[Dataset entries — start]

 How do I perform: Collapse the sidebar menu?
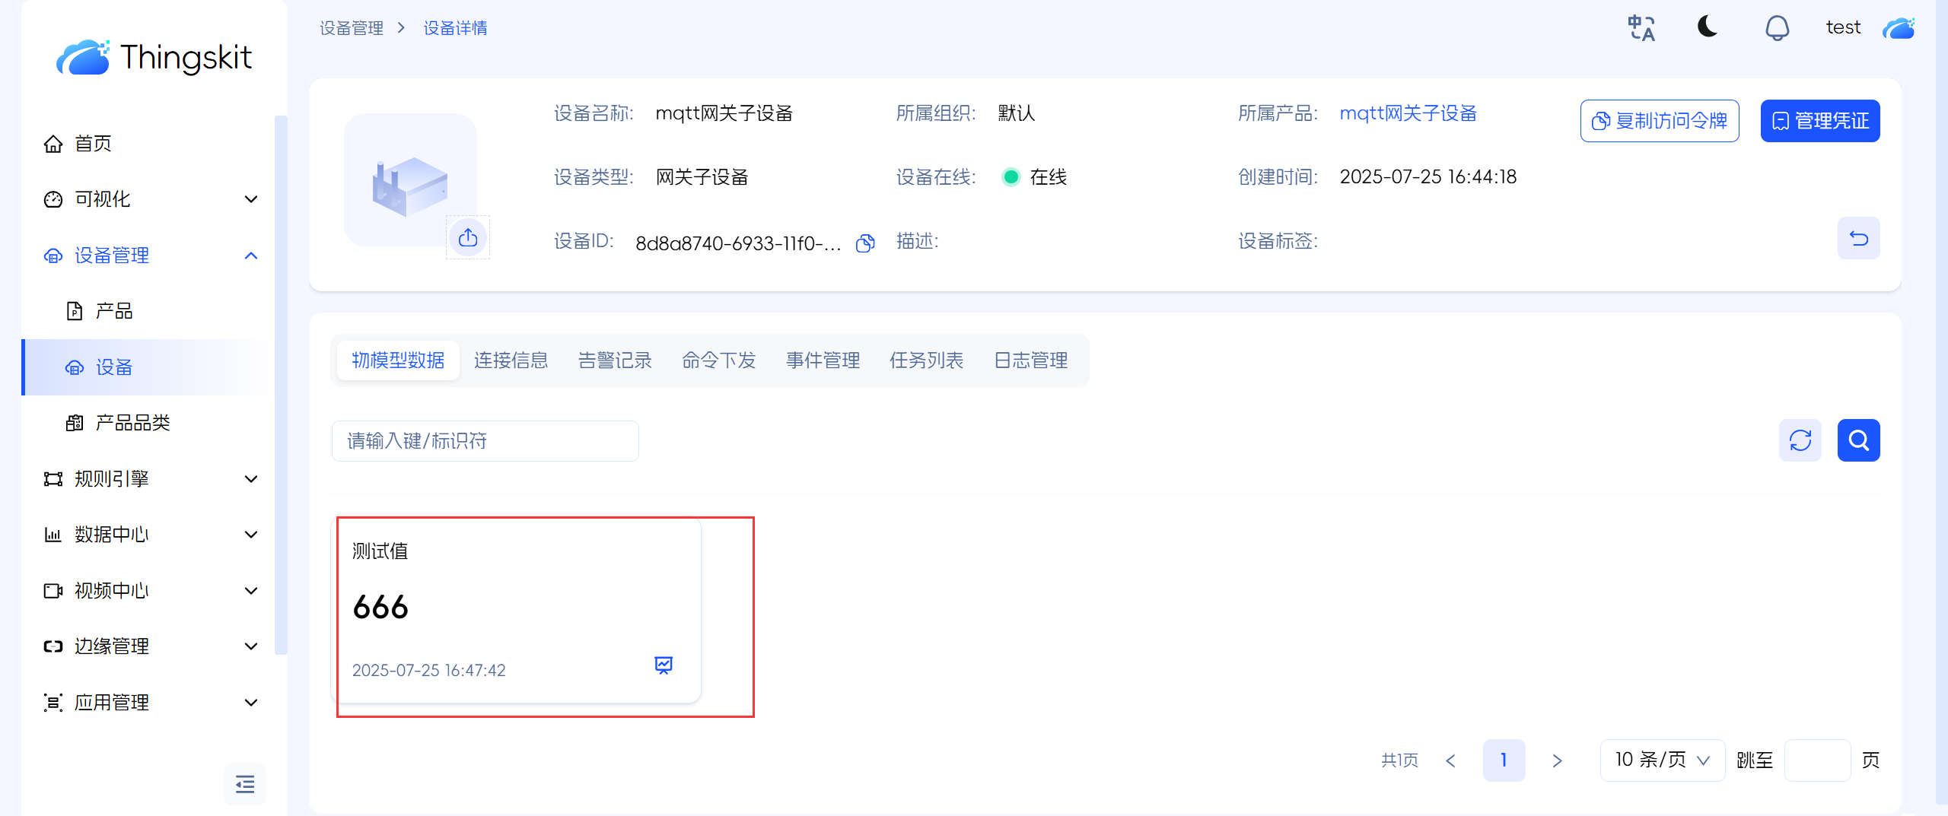(245, 783)
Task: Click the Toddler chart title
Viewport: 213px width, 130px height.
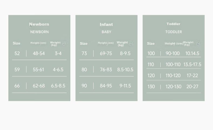Action: point(173,24)
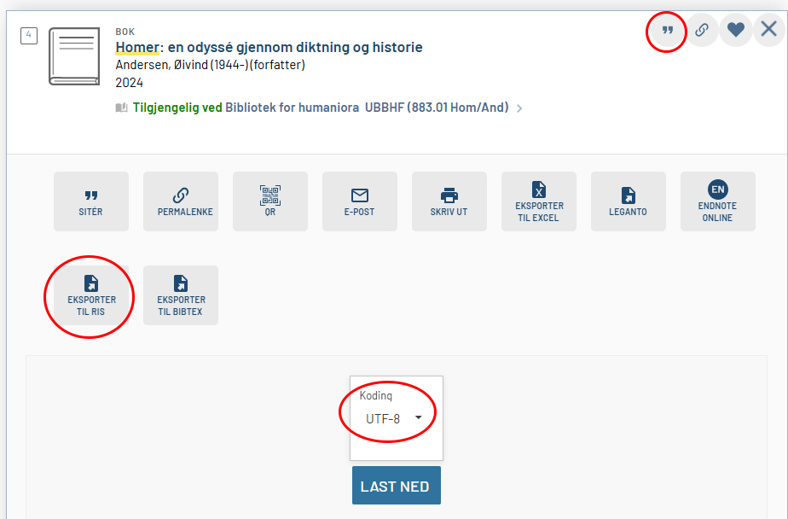Image resolution: width=788 pixels, height=519 pixels.
Task: Open the Koding UTF-8 dropdown
Action: tap(396, 418)
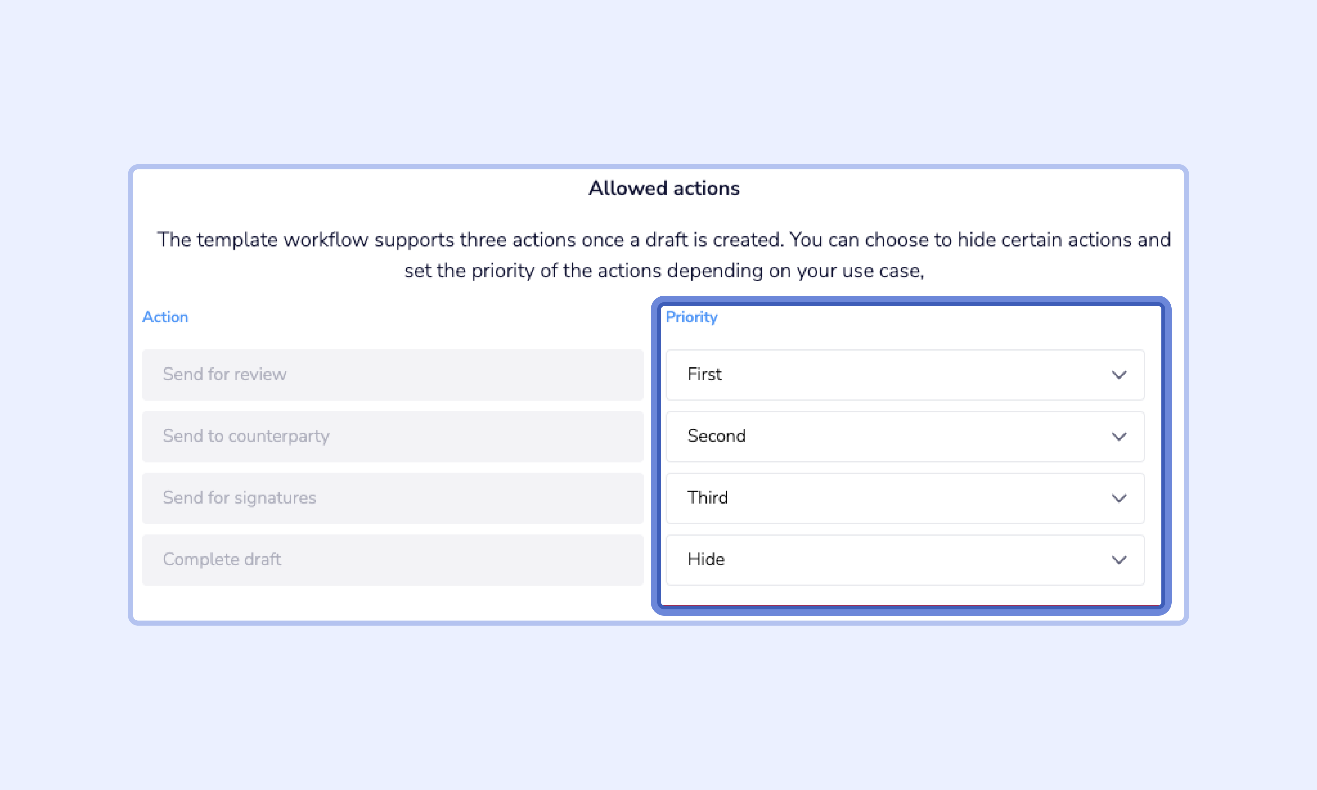Click the "Send for review" action field
1317x790 pixels.
(x=392, y=375)
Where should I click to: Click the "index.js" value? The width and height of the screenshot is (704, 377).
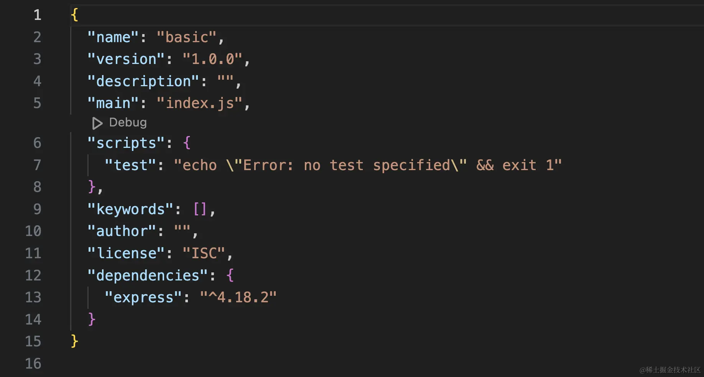point(200,103)
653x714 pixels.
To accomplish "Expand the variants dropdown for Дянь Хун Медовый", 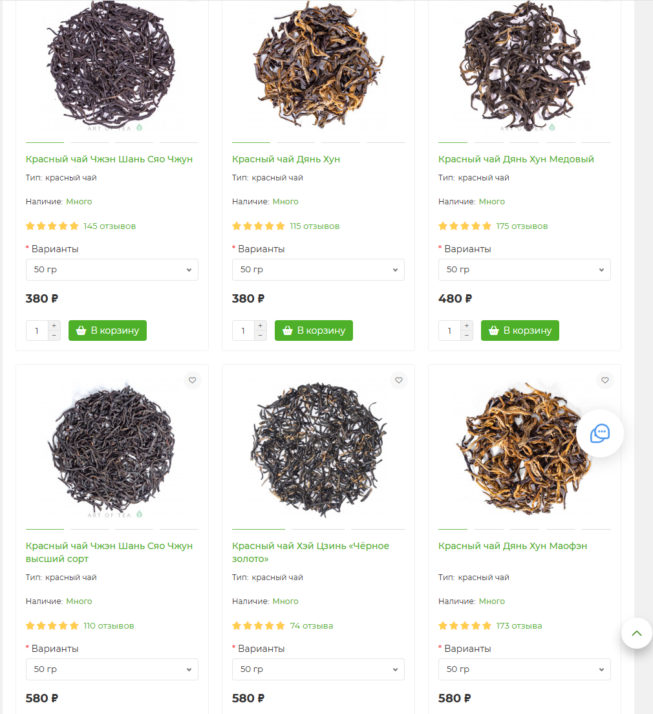I will (524, 270).
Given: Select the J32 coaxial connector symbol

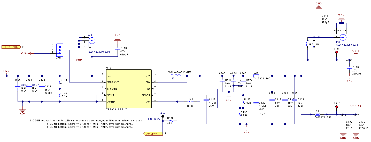Looking at the screenshot, I should (91, 40).
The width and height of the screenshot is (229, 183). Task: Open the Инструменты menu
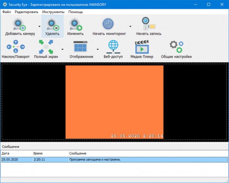click(x=53, y=12)
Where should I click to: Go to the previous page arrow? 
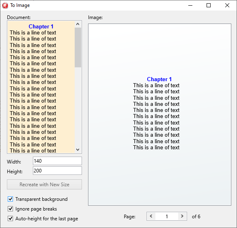coord(151,216)
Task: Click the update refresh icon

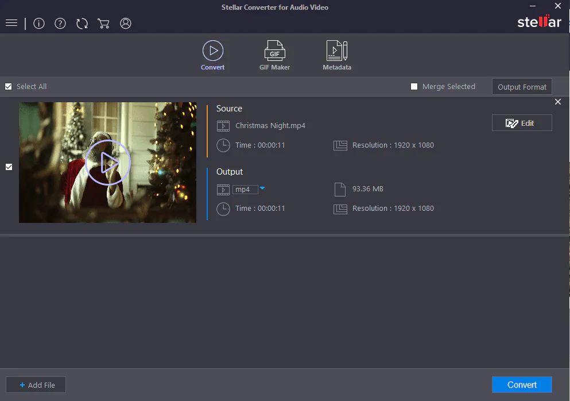Action: pyautogui.click(x=82, y=24)
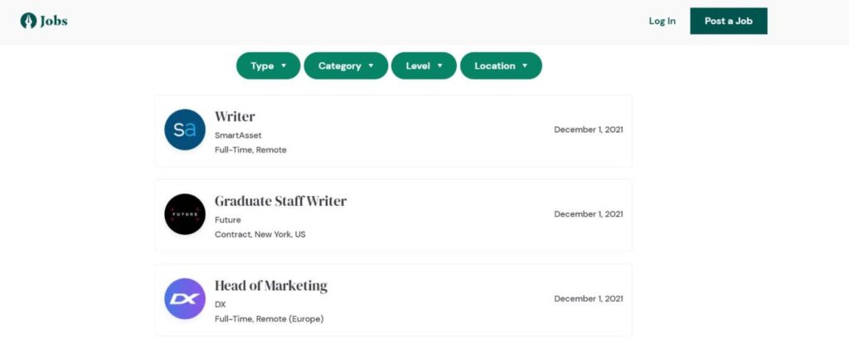Screen dimensions: 849x348
Task: Click the SmartAsset company name
Action: (238, 135)
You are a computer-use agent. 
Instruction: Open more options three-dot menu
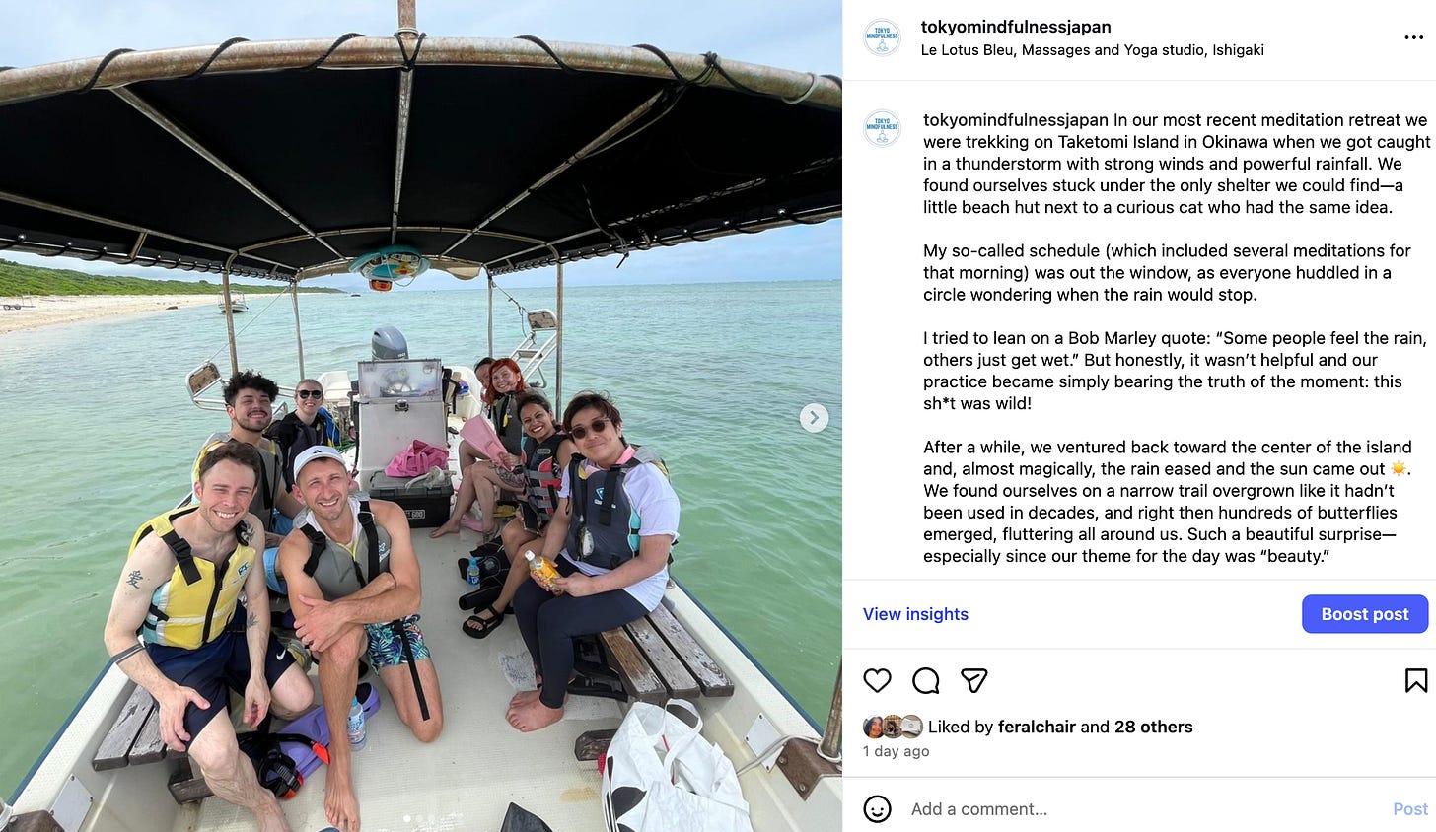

[Dataset entries — finish]

# Exercise brief:
Retype the lines exactly. Begin at the one that holds "Given: Select the", stop at the last line of the entries above, and drop the pictures.

# Your response:
Given: Select the J32 coaxial connector symbol

Looking at the screenshot, I should (91, 40).
The width and height of the screenshot is (229, 183). Task: Open the Инструменты menu
click(x=53, y=12)
Where should I click to: Go to the previous page arrow? 
coord(151,216)
Task: Click the update refresh icon

Action: pyautogui.click(x=82, y=24)
Screen dimensions: 849x348
Task: Click the SmartAsset company name
Action: (238, 135)
You are a computer-use agent. 
Instruction: Open more options three-dot menu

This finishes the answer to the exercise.